*** Opening SOURCE MATERIAL ***

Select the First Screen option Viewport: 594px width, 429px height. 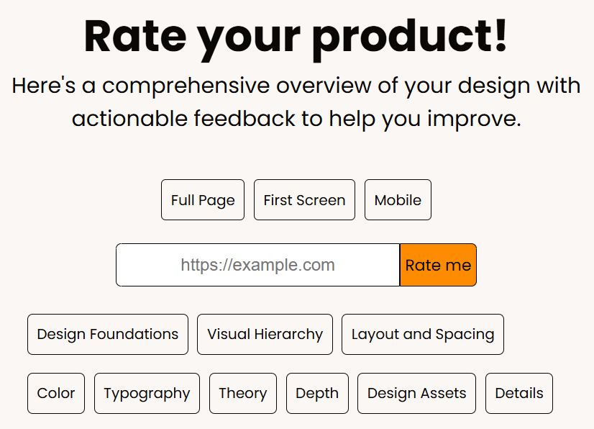click(304, 200)
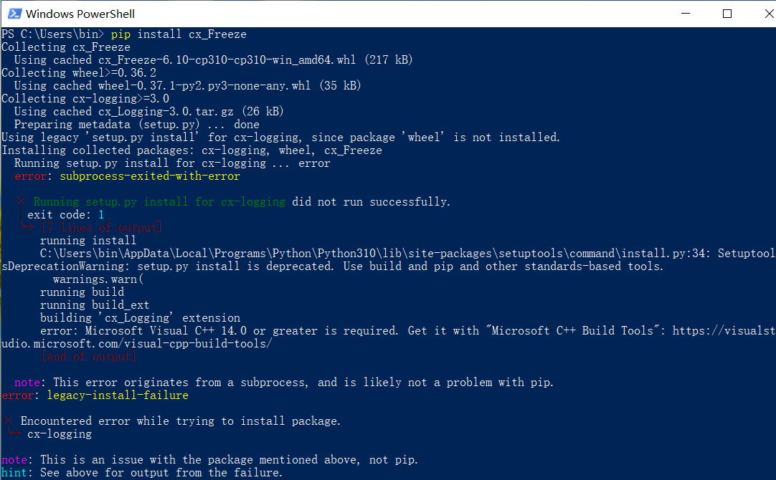Click the 'subprocess-exited-with-error' error text
Viewport: 776px width, 480px height.
tap(149, 176)
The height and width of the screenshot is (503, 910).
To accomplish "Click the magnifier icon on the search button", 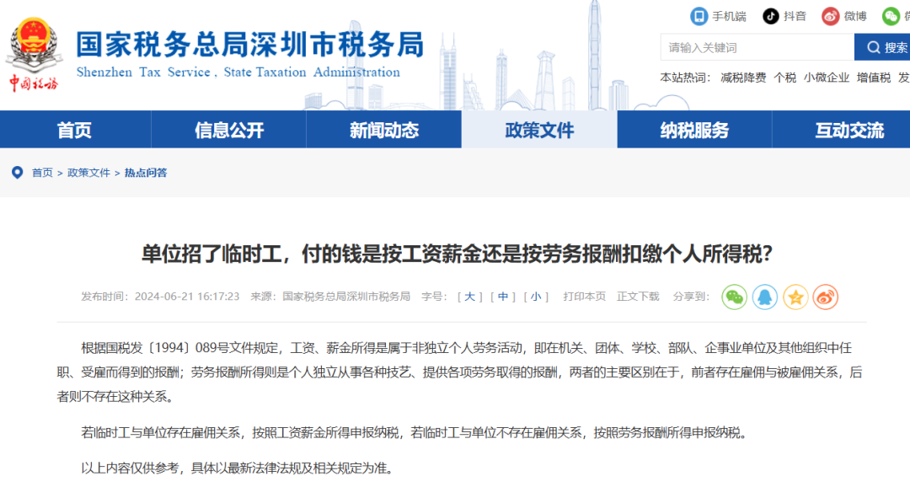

*** Closing SOURCE MATERIAL ***

WORK ITEM
Leave every picture out, and repeat exactly the lines from the one containing "The height and" through the last line of the entries, both ends included.

EXPECTED ANSWER
The height and width of the screenshot is (503, 910).
To accomplish "Click the magnifier icon on the search button", 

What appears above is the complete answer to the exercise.